An alternative is to make the transition probabilities functions of genomic distance between a site and its successor. Small distances would yield “distinctive” transition probabilities with large diagonal values, while large distances would in the limit converge towards a background probability distribution \(\pi\), as if the next site were a fresh start.
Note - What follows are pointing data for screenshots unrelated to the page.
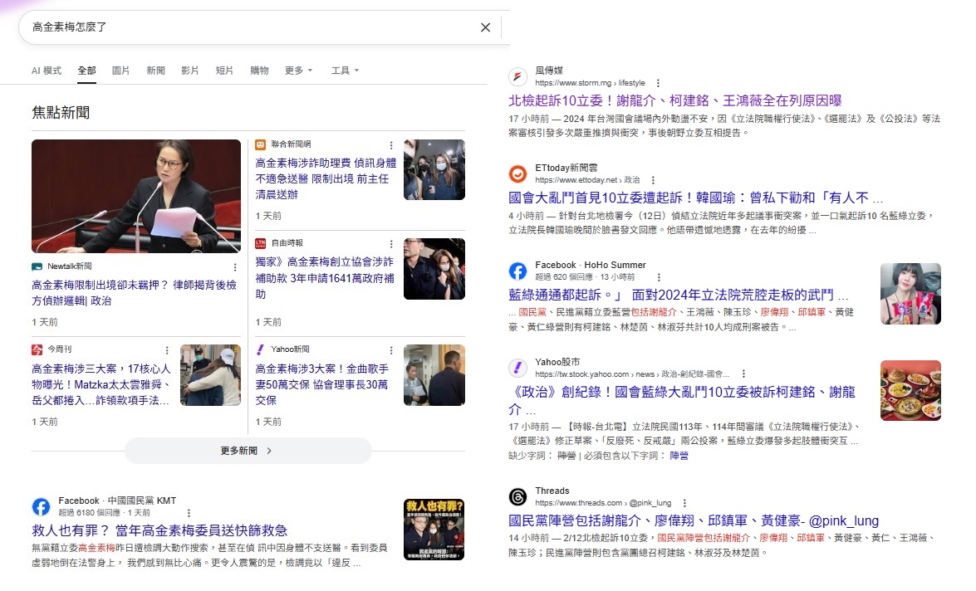Switch to the 圖片 tab

pos(120,71)
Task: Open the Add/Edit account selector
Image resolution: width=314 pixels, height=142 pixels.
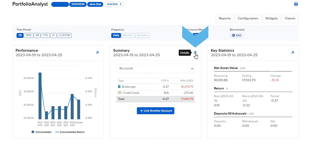Action: coord(114,4)
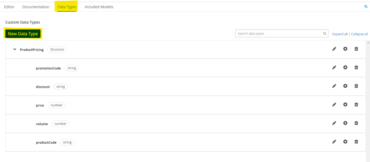Edit the ProductPricing structure with pencil icon

334,49
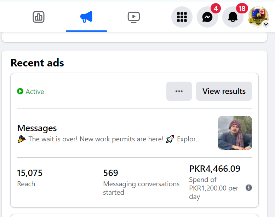275x217 pixels.
Task: Click the Spend of PKR1,200.00 per day text
Action: pyautogui.click(x=213, y=188)
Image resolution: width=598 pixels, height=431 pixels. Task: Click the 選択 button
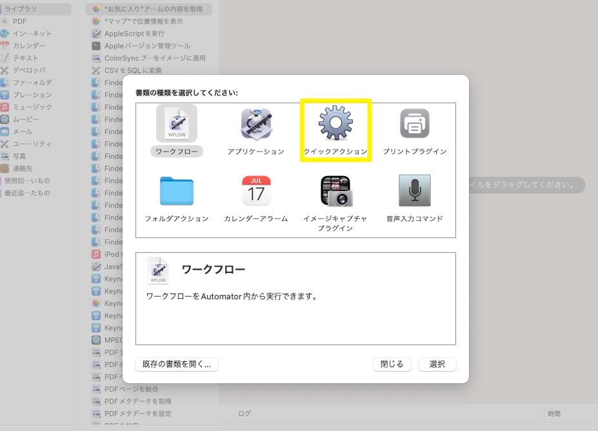pos(437,364)
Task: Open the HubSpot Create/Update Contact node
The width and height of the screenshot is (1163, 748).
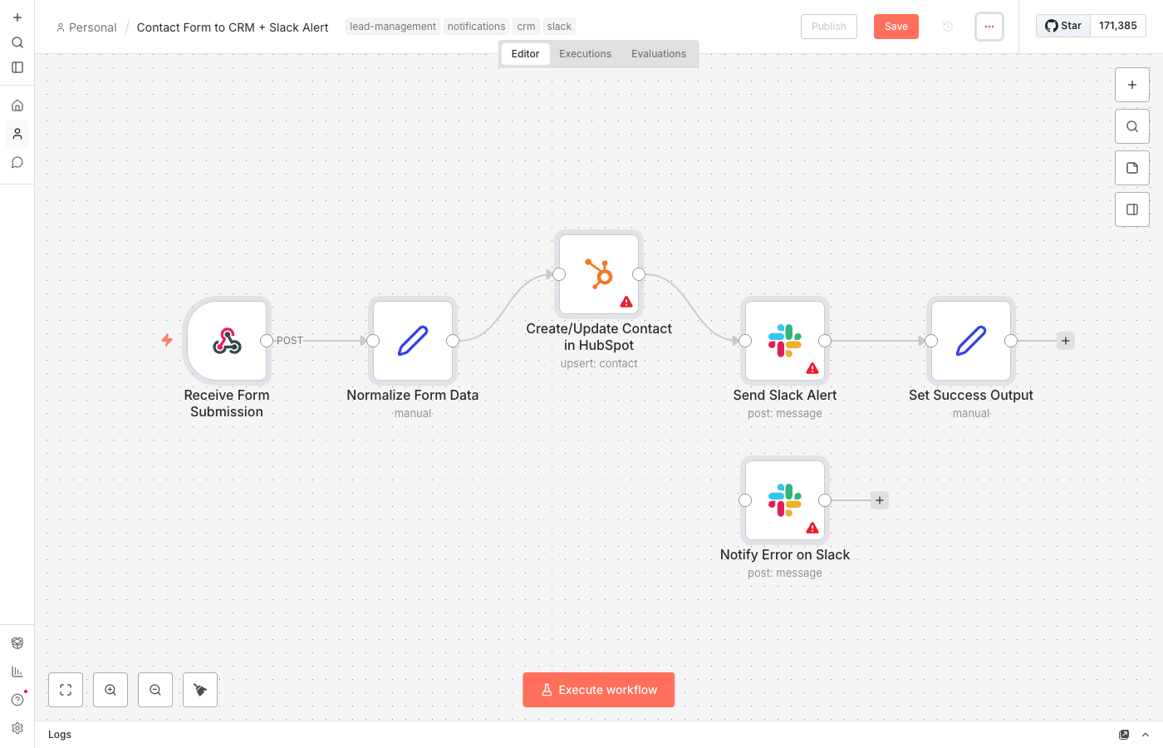Action: coord(599,274)
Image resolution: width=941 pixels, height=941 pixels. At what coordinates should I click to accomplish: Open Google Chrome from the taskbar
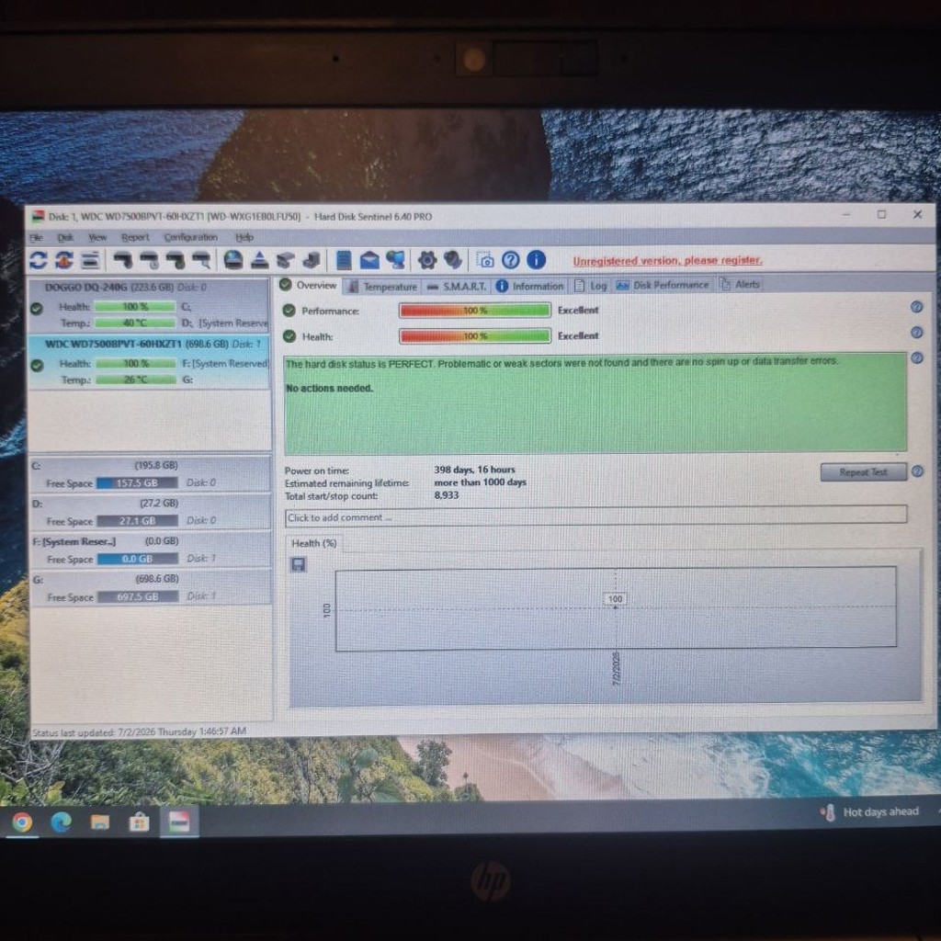coord(22,822)
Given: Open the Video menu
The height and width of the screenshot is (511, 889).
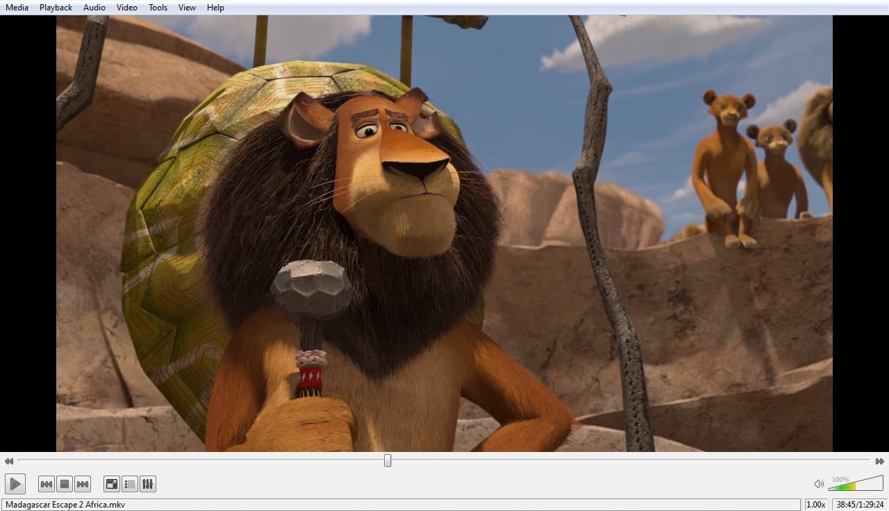Looking at the screenshot, I should 127,7.
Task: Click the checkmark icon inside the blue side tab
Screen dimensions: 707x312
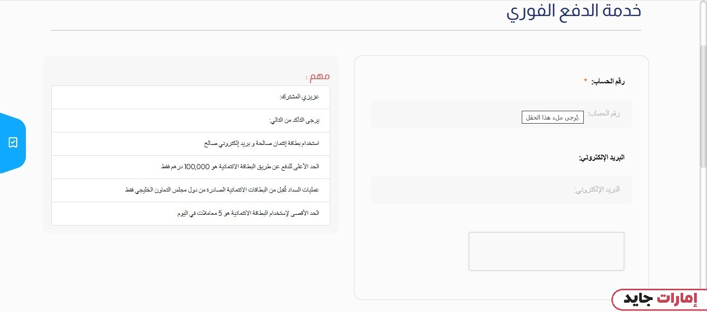Action: (x=13, y=143)
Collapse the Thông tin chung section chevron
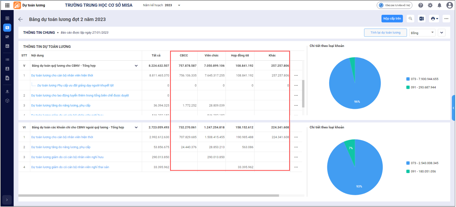Image resolution: width=456 pixels, height=207 pixels. tap(441, 33)
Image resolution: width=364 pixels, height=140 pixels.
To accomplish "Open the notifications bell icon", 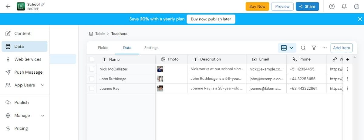I will (344, 6).
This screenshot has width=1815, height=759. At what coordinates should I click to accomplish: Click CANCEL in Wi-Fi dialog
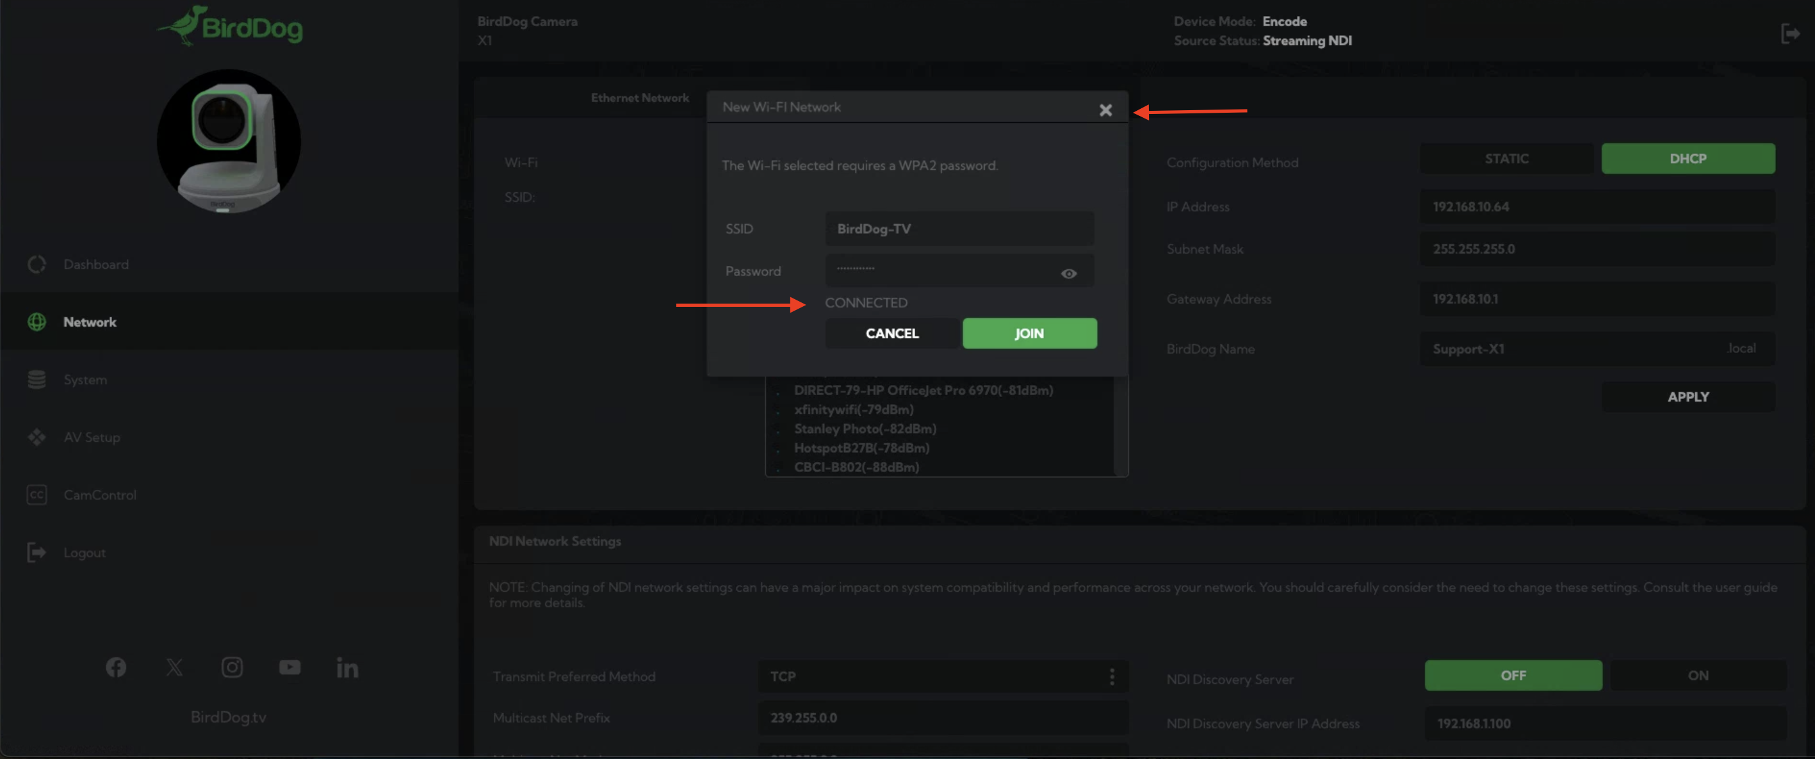click(x=891, y=333)
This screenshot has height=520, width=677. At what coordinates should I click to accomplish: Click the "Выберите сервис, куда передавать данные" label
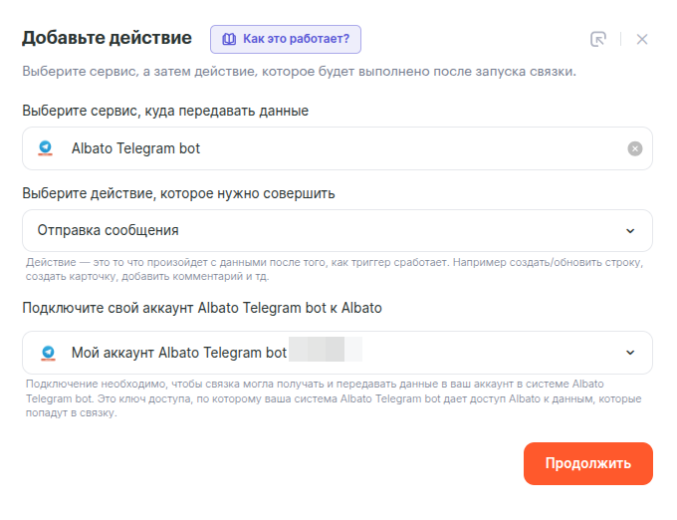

Thirdly, Markov chains are memoryless, in the sense that after just one step, the state at the current step becomes irrelevant to subsequent steps, a property that HMM inherits. This is not the best fit for accurately classifying variant sites in influential blocks with impurities because the correct classification of even a single No Influence site renders irrelevant all previous correct classifications of Negative/Positive Influence sites to classifications of later sites. It would be preferable for the model to “remember” nearby influential sites so that it will be more likely to correctly classify influential sites while still within an impure influential block. For this, we may look to kth order Markov chains, where the state of a site depends on the states of k preceding sites, and from there develop an analogous theory of kth order HMMs. We caution however that the size of the transition matrix grows as \(3^k\), and with it the computational cost.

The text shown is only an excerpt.